Roger looked at his bank balance. Then looked again.
What had happened to the $10 million he won a couple of years back!
Oh, that's right... houses for all his family, plus the beach house in the Hamptons. Wonder how that place was being affected by Hurricane Sandy right now!
Then the trips, and the new cars for his friends. Amazing how it all added up.
Now he was down to his last $100,000. And by the rate he was spending, that too would run out in a few months.
He sat dejectedly in front of the financial advisor.
"If only I had done what you told me," he admitted. "How am I going to get out of this?"
"Sorry for your problem," said the advisor. "But you'll have to tighten your belt I'm afraid."
This scene is quite common among lottery winners.
In the real world we get ongoing security from our wages. But as a lottery winner we don't really want to continue with our job, because it simply goes against everything that money can buy - complete and utter personal freedom.
A job is very restricting to that freedom.
So, once we've won a little money, how do we replace that job?

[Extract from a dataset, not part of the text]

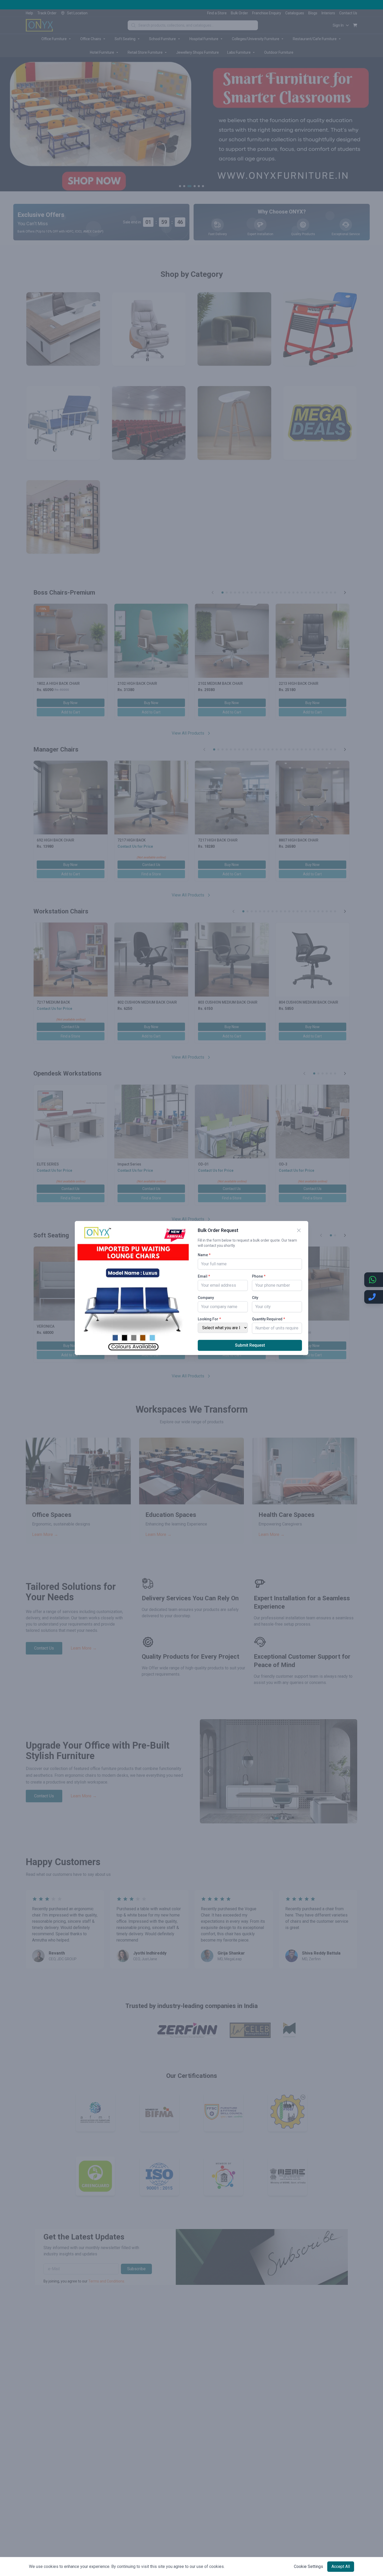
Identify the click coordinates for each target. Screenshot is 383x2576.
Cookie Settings (308, 2566)
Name (204, 1255)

How do we continue to keep the cash rolling in to pay for all the nice things in life without eating into the capital we now have from the win?
The way many lottery winners do this is by spending their win, bit by bit. Unfortunately that's why most of them like Roger are broke after a couple of years. The bits add up.

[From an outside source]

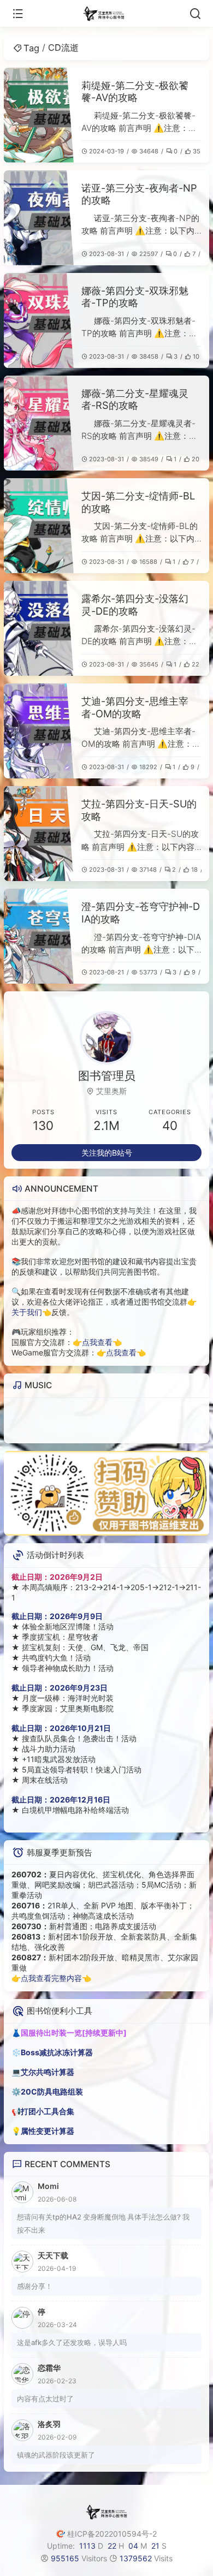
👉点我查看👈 (97, 1342)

Because it is very easy to spend vast amounts of money very quickly. Part of the problem is that it is easy to get used to a new level of spending. It seems normal.
That's why even executives on a salary of million a year and more still have problems handling their money, according to many financial advisors.
So, what would the financial advisor tell Roger how to use his $100k?
Well, he needs to find a way to make his win capital produce a stream of cash that never ends:
- Buy income producing businesses. The best of these are franchises... lawn mowing, cleaning, maintenance, flowers, healthcare... anything that people need frequently. A lawn mowing franchise, for example, may cost $50,000, but return $1-2,000 a week. Some franchises will allow you to put in an owner manager.
- Invest the win and live off the interest. Interest on $100k is not much to live off, but may give back $5,000 a year. And for some people this $100 a week may be enough to take care of a few bills.
- Buy income producing property. Apartments/condos, car parks and retail space are some ideas. Commercial property usually returns 10% of the valued purchase price, so a $100k building should return $10k a year, less expenses, if you pay cash for it. Take a little more risk and use leverage to pay a smaller deposit, and your returns will be greater. Invest in a property syndicate, and there will be little work to do.
There are many ways to produce an income stream, but few that require no work. Roger will have to manage his funds carefully from now on.
If he had invested his $10 million at the start, he would still have the sum in his bank with the interest paying his living costs.
Make sure you don't follow Roger down the spendthrift path to problems. A lottery win is the largest amount you'll ever get - manage it wisely!